てふてふひらひら
    いらかをこえた
        種田山頭火  平成24年6月


先日妻と二人で散歩の途中、田圃の畦道を歩いていた時、蝶々が二匹上になり下になり仲よく舞っているのに出会い、この句を思い出しました。
確かに蝶々が舞っている様子は「蝶が舞う」ではなく「てふてふひらひら」の方がこの情景を美しく伝える事ができます。しかし次の「いらか」でふと疑問を感じました。甍
(いらか)とは私には大寺院の屋根瓦とのイメージが有るのです。農家の屋根瓦や農作業用の小屋の瓦などは思い浮かびません。
三好達治の詩に
    ・・・・・・・・・・・・
    をみなごに花びらながれ  
をびなご(若い女性)
    ・・・・・・・・・・・・・・・
    み寺のみどりにうるほひ 
甍(いらか)
    ・・・・・・・・・・・・・・・   
この様な詩が有ったようにおもいます。
又井上靖の小説「天平の甍」は鑑真の話ですので甍とは唐招提寺の甍だと思われます。
(一銭にもならないこんな事だけは憶えています。)

蝶が大寺院の屋根の上まで飛んで行くとは思えません。
山頭火と蝶は山の上に居てお寺を見降ろしていたのか・・・?
それとも山頭火は放浪の旅に疲れ果て、草叢に座りこみあるいは寝っ転がって蝶を見上げていたから、屋根より高く見えたのか・・・?
後者に違い無いと思います。

山頭火を初めて知ったのは20数年前、当時私は証券会社に勤めており、バルブ崩壊後の後処理に悪戦苦闘の日々を過ごしていた頃です。証券雑誌「株式日本」の連載コラムに山頭火の句が紹介されており、我が身を山頭火に置き換え、面白い句と毎号楽しみにしていましたが、ノルマ・ノルマに追いまわされる毎日で何時しか忘れてしまいした。
先日、図書館で山頭火の句集と解説書を見つけ 懐かしく早速お借りし、又いつでも読める様にと古本屋で、句集を買ってまいりました。
この歳になり、こんな勉強をした所で俳句の才能が有るわけでも無く何の役にも立ちません。単なる自己満足にしか過ぎませんが、一銭の儲けにもならない事でも楽しく学べる事が、心豊な生活だと思い、又年金生活ですので現役時代に比べ収入は大幅に少なくなりましたが、今の暮らしで充分と自画自賛しています。
 自己満足・自画自賛・・・マスタベーションと同じ事か!!
                との自嘲の思いもありますが?
私が面白いと思った句を幾つかご紹介します。

    寝たいだけ 寝たからだ 湯にのばす
          
 (この句は3年前湯布院の風呂場でみつけました)

    分け入っても分入っても青い山

    うしろすがたのしぐれてゆくか

    まっすぐな道でさみしい

    超えてゆく山また山は冬の山

    空へ若竹のなやみなし

    うどん供えてわたしもいただきまする

    しぐるるやしぐるる山へ歩み入る

    ふくろうはふくろうでわたしはわたしでねむれない

    どうしやうもないわたしが歩いてゐる

    だんだん似てくる癖の 父はもうゐない

    ちんぽこもおそそも湧いてあふるる湯

ちんぽこの句は山口県の湯田温泉の千人風呂で詠んだそうです。私も一度行ってみたいと思っています。
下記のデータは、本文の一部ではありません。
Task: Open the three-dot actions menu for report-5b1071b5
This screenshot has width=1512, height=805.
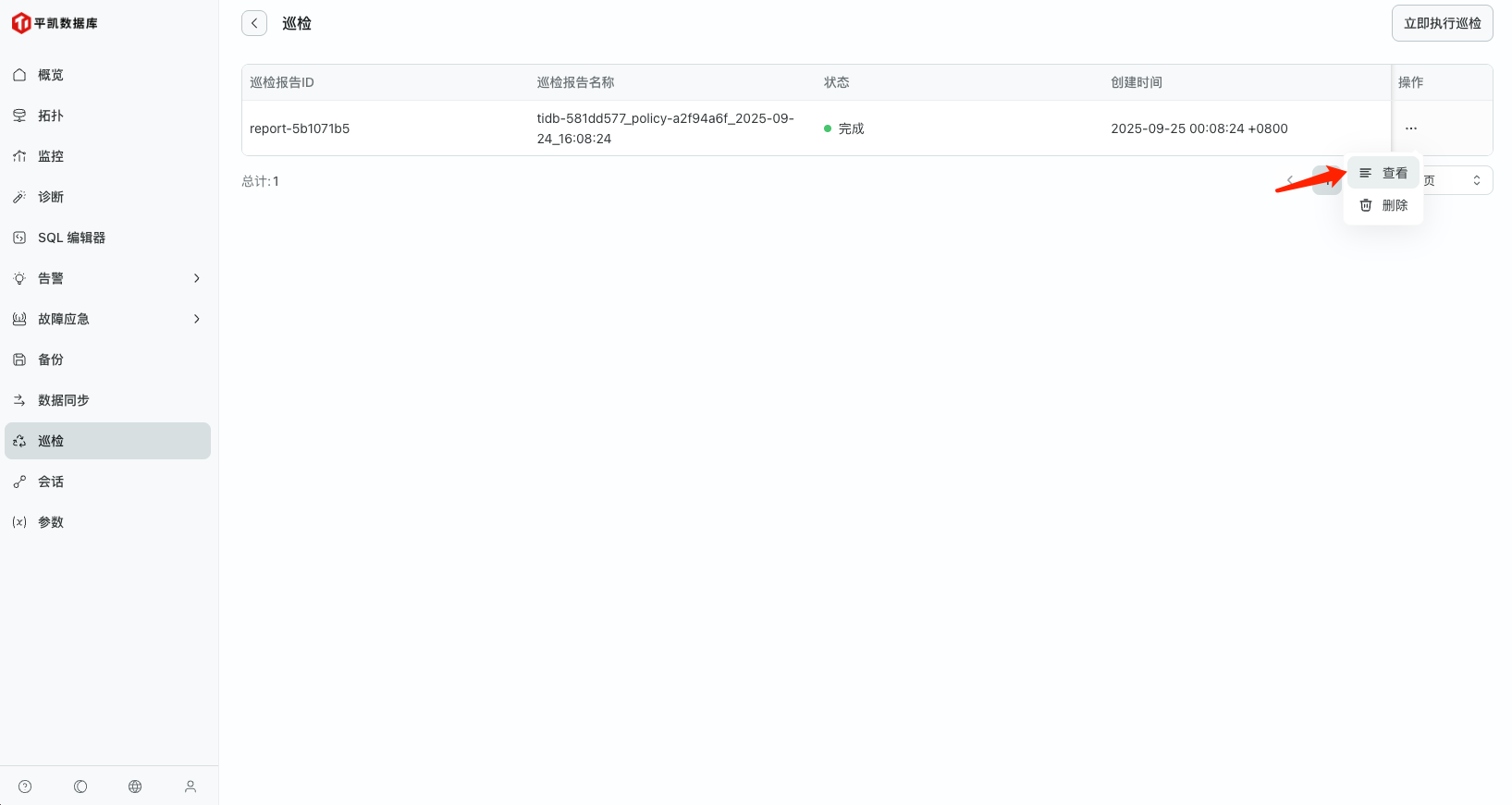Action: coord(1410,128)
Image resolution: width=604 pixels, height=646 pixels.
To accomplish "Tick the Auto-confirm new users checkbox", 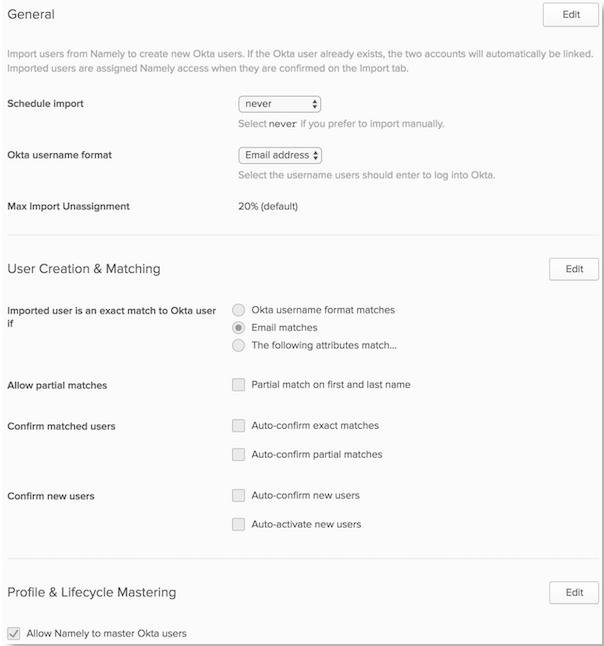I will pos(238,495).
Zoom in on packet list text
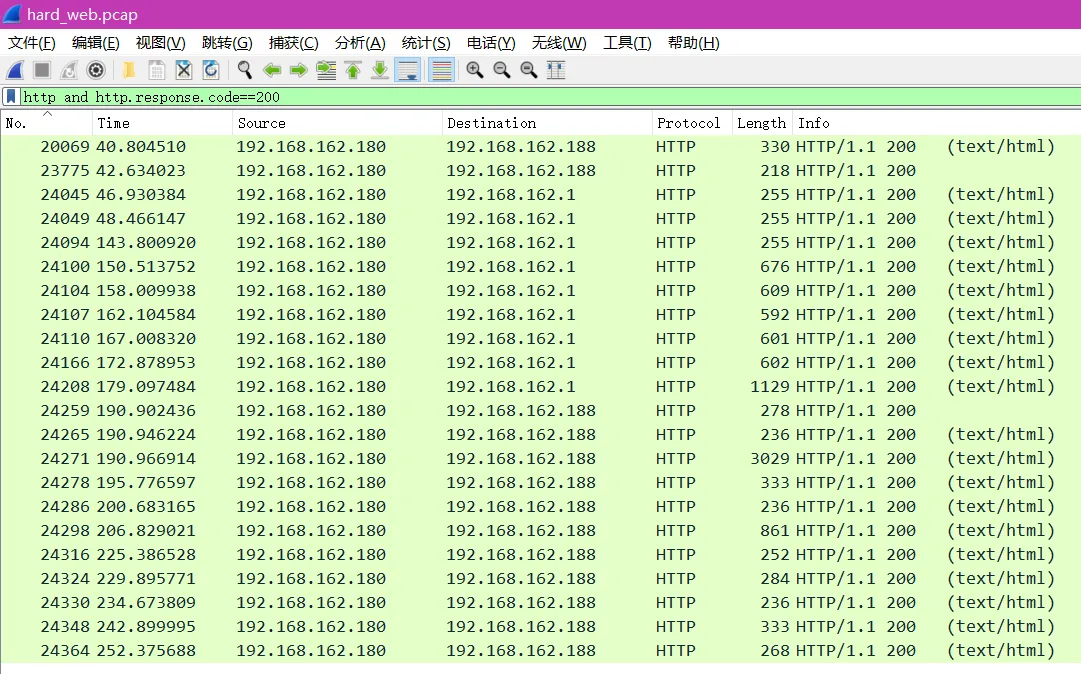The width and height of the screenshot is (1081, 674). pyautogui.click(x=475, y=70)
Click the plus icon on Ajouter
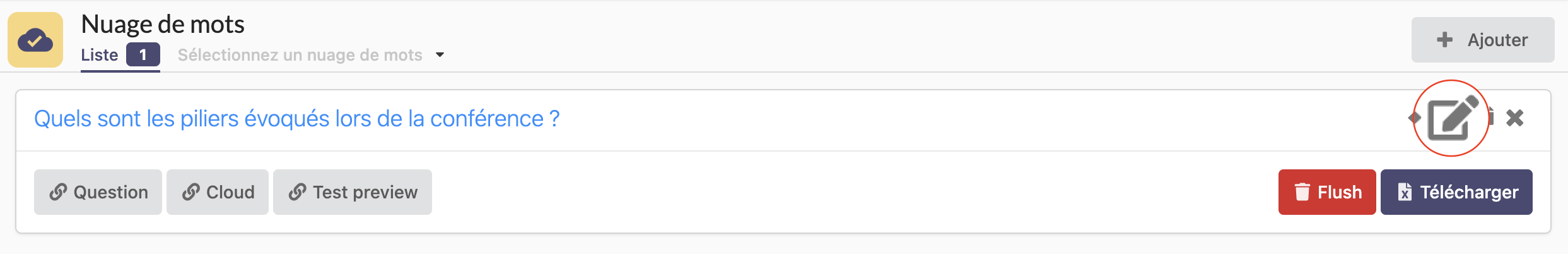Image resolution: width=1568 pixels, height=254 pixels. 1444,40
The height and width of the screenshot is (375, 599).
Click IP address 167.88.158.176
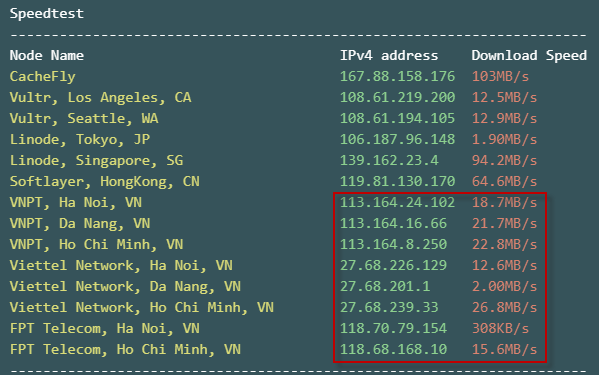(397, 76)
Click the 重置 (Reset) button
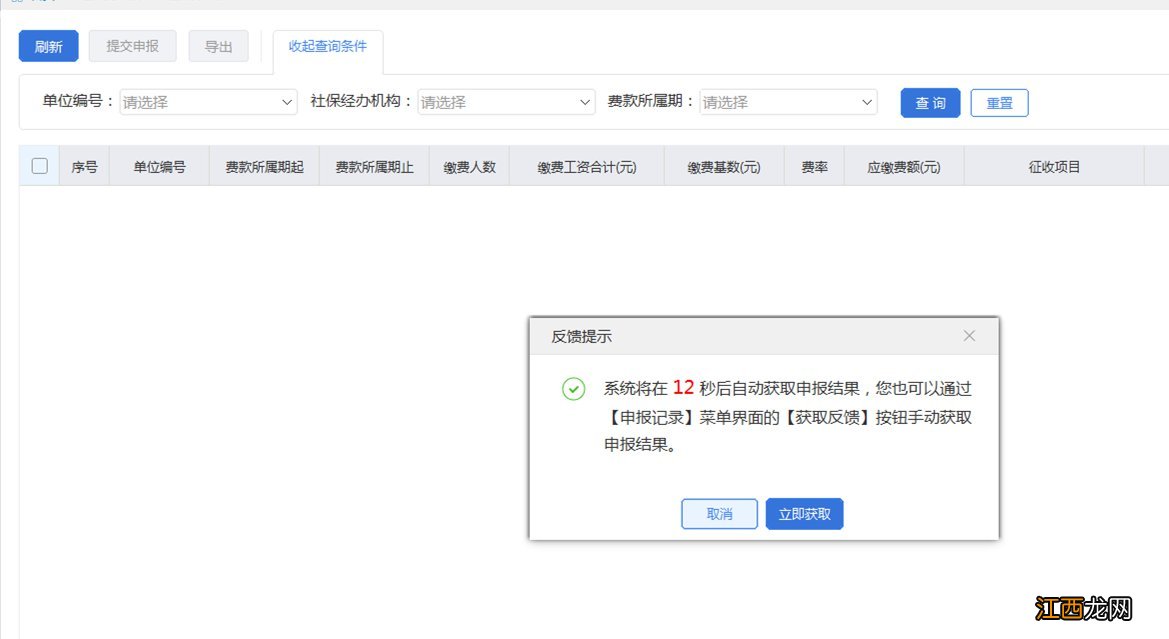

山頭火の家は山口県で「大種田」と言われた程の大地主でしたが、お母様が父の放蕩と姑との確執で自殺されています。この事が山頭火の生き方に大きく影響したのかもしれません。父は放蕩だけでは無く相場でも大損をし
(米相場だと思います)又、酒造りの事業にも失敗し没落してしまいます。
山頭火も生活力の無い男ですが父親も愚かなお坊ちゃまだったのです。
(後年父と弟も自殺されています)。
没落後山頭火は妻子を捨て放浪生活に入るのですが奥様が
(大種田の頃結婚しているので良家のお嬢様です)しっかりされた方で小さな商売をしながら一人息子を育てました。昭和15年に松山市で山頭火58歳で亡くなり、息子は葬儀に参列しましたが奥様は拒否されたそうです。(離婚していましたから当然ですが、山頭火を心底嫌っていたのでしょう。)

自由律
(五七五調や季語にこだわらない俳句)の俳人には荻原井泉水や尾崎放哉がおられ、放哉の句碑が須磨浦公園に建てられています。

     こんなによい月をひとりで見て寝る

放哉は山頭火以上の変わり者
(嫌われ者)だったようです。東大を出てサラリーマンをしていながら酒癖が悪く勤務態度も悪い為、何度も退職を繰り返し とうとう奥様とも離婚し、みかねた井泉水の紹介で各地のお寺の寺守などをしていたそうです(ほとんど居候ですね)。しかし東大卒を鼻にかける嫌な男だったそうですが、須磨寺にも大正13年に9ケ月程滞在し沢山の句を残しています。結核を患い大正15年小豆島の西光寺で41歳でで亡くなりました。
放哉死ぬ前の句です。
     
     咳をしても一人

     これでもう外に動かないでも死なれる

山頭火も放哉も自由奔放を通り越した破天荒な
(無茶苦茶とし良いようが無い)生涯を送っています。生活破綻者と言うよりは性格破綻者(異常)と言っても過言では無いと思います。とても私如きには真似も出来そうにありません。(当然才能もありませんが)
しかしこんな人の作品が大勢の方々に読まれているの何故なのでしょう?。彼らの様な自由奔放な生き方に憧れるのでしょうか?。

先日道頓堀の松竹座で「ザ・オダサク」を見てきました。 姿月あさと と関ジャニの内博貴が主役で山崎静代
(南海キャンディーズ)も出演していました。夫婦善哉の作者織田 作之助の物語です。当時、織田は上流階級文学・白樺派に対抗して新戯作派(無頼派)と言われていましたが文芸界の大御所「志賀直哉」からは「太宰治」達と同じく文学では無いと強く非難されていたそうです。オダサクも太宰も女にだらしなく、又若くして結核で亡くなっています。
若くして亡くなる。認められず不遇の内に亡くなる。そんな所に山頭火や放哉との共通点があるのでしょうか?。弱者を応援したくなる、所謂 判官贔屓なのでしょうか?

荻原井泉水は芸術院会員にもなり91歳迄長生きされました。
そう言えば私は井泉水の句を読んだ事が有りません。井泉水よりも山頭火に惹かれるのは、私も彼らの自由奔放な生き方への憧れなのか?。それとも判官贔屓なのでしょうか?